## Get the company tickers

For reference, we can obtain the company tickers for the publicly traded funds.  SEC maintains a list in a `json` file.  Tickers can be useful for Google searches; they are unique, and are much more common than the SEC CIK identifier.

In [None]:
import numpy as np
import pandas as pd
import requests
import json

headers = {'User-Agent':'robot.games@gmail.com'}
temp = requests.get("https://www.sec.gov/files/company_tickers.json",headers=headers).json()
company_tickers = pd.DataFrame(temp.values()).rename({'cik_str':'cik'})

In [None]:
print(company_tickers.shape)
company_tickers.head()

# Get the Filer's SEC Info

See https://www.sec.gov/open/datasets-investment_company for information.

In [None]:
import pandas as pd
info = pd.read_csv("data/investment_company_series_class_2020.csv",dtype = {"CIK Number":str})

In [None]:
info.head()

We want to grab only certain types of entity, as classified by the `Entity Org Type` column.  How are the values there distributed?

In [None]:
info['Entity Org Type'].value_counts()

In [None]:
import seaborn as sns
sns.barplot(info['Entity Org Type'].value_counts())

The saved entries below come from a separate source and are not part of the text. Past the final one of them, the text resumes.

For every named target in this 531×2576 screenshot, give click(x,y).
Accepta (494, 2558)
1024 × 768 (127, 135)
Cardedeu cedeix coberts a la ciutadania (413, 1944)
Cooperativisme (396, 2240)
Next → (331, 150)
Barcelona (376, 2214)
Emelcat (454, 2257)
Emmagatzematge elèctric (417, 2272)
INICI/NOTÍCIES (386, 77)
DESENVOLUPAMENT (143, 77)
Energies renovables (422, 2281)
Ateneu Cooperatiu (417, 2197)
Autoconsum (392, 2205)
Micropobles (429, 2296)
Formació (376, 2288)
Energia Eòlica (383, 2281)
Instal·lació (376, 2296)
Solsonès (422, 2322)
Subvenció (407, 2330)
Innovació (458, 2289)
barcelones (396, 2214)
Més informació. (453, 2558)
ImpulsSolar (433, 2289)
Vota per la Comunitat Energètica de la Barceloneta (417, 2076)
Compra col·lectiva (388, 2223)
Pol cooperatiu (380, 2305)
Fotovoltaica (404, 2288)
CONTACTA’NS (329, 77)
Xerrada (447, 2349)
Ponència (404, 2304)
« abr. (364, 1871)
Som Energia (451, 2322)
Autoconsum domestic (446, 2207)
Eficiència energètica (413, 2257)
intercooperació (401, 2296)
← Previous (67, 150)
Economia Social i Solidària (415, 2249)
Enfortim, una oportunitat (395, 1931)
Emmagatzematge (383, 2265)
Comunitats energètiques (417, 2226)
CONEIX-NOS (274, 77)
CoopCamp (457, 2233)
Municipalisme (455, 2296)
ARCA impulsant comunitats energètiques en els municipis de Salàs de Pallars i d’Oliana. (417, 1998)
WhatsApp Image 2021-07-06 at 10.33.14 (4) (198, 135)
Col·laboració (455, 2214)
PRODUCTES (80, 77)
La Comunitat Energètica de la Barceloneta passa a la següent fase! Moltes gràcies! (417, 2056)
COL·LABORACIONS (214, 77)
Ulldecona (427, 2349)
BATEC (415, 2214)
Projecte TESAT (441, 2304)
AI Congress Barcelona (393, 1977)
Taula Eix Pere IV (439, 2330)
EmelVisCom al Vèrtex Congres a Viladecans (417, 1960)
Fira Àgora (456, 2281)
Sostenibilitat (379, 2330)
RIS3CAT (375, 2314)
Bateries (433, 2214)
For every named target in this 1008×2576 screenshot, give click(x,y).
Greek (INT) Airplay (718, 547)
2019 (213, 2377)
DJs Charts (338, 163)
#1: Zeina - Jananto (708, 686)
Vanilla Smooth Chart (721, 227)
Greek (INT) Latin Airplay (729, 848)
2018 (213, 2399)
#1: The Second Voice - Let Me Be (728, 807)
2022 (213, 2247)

We only want type 30.  Let's get it.

In [None]:
info = info[info["Entity Org Type"]==30]

In [None]:
info.head()

Let's get and store the allowed CIK numbers.

In [None]:
allowed_filers = (
    info[["CIK Number",'Entity Name','Series ID','Series Name']]
    .rename(columns = {'CIK Number':'cik','Entity Name':'name','Series ID':'series_id','Series Name':'series_name'})
)
allowed_filers.head()

We can join data to this later and remove NA rows to filter.

## Get the Edgar API information

The API information allows us to search for the keys that let us open the NPORT documents.  So...
1. Get API information.
2. Extract two numbers that uniquely define the online location of the NPORT form.
3. Go get that NPORT form.

In [None]:
from selenium import webdriver

url = 'https://www.sec.gov/Archives/edgar/full-index/2020/QTR1/form.zip'
download_directory = 'C:\\Users\\robot\\Downloads\\'

driver = webdriver.Firefox()
driver.implicitly_wait(20)
# driver.get(url)  # selenium is hanging on this.  Want to fgure this out but have manually downloaded the needed file and stored locally.
driver.close()

Move the zipfile into the data directory of the project folder.  Then extract it.

In [None]:
import zipfile
with zipfile.ZipFile('data/form.zip') as zip_object:
    zip_object.extractall('data')

Open the index file.

In [None]:
import pandas as pd
with open('data/form.idx','r') as f:
    temp = pd.DataFrame({'line':f.readlines()})
temp = temp[10:]

Here's what the first line looks like.  Essentially we need to grab the two numbers in the file name, reformat them and that lets us build the name of the file online.  But we only want the information from the NPORT filings; the first line here is from a 1-A filing and so we will not use that.

In [None]:
list(temp.line)[0]

Now grab the URLs for the NPORT forms wherever mentioned in the index file.  There is some `regex` (regular expressions) magic here.

In [None]:
# use only the NPORT filings
nport_lines = temp[ temp.line.str.find('NPORT-')>=0 ]
# get the needed data
nport_split = nport_lines.line.str.replace('[ \t\n]{2,}',' ',regex=True).str.split(' ')
# reformat to part of a URL
nport_url = [nport_split.iloc[z][-2] for z in range(nport_split.shape[0])]

For example,

In [None]:
nport_url[0]

## Locate and download each NPORT form

I performed these operations once and stored the files locally.  No need to repeat, but the code can be easily adapted to another fiancial quarter.

In [None]:
url_stem = 'https://www.sec.gov/Archives/'
nport_txt_doc_url = [url_stem + x for x in nport_url]

In [None]:
nport_txt_doc_url[0]

Get all of the xml files and store them locally.

In [None]:
import requests
import time
N = len(nport_txt_doc_url)
s = requests.Session()
for i in range(N):
    try:
        #print('Working on file '+str(i)+'/'+str(N))
        headers = {'User-Agent':'robot.games@gmail.com'}
        temp = s.get(nport_txt_doc_url[i],headers=headers,timeout=20)
    except:
        print('Timeout on item '+str(i))
    time.sleep(0.1)
    with open('data/xml/'+str(i)+'.txt','wb') as f:
        f.write(temp.content)

# Parsing the XML Documents

Parse each xml document (each NPORT form) one by one.  Gather the results into two data frames and store them on disk as csv files.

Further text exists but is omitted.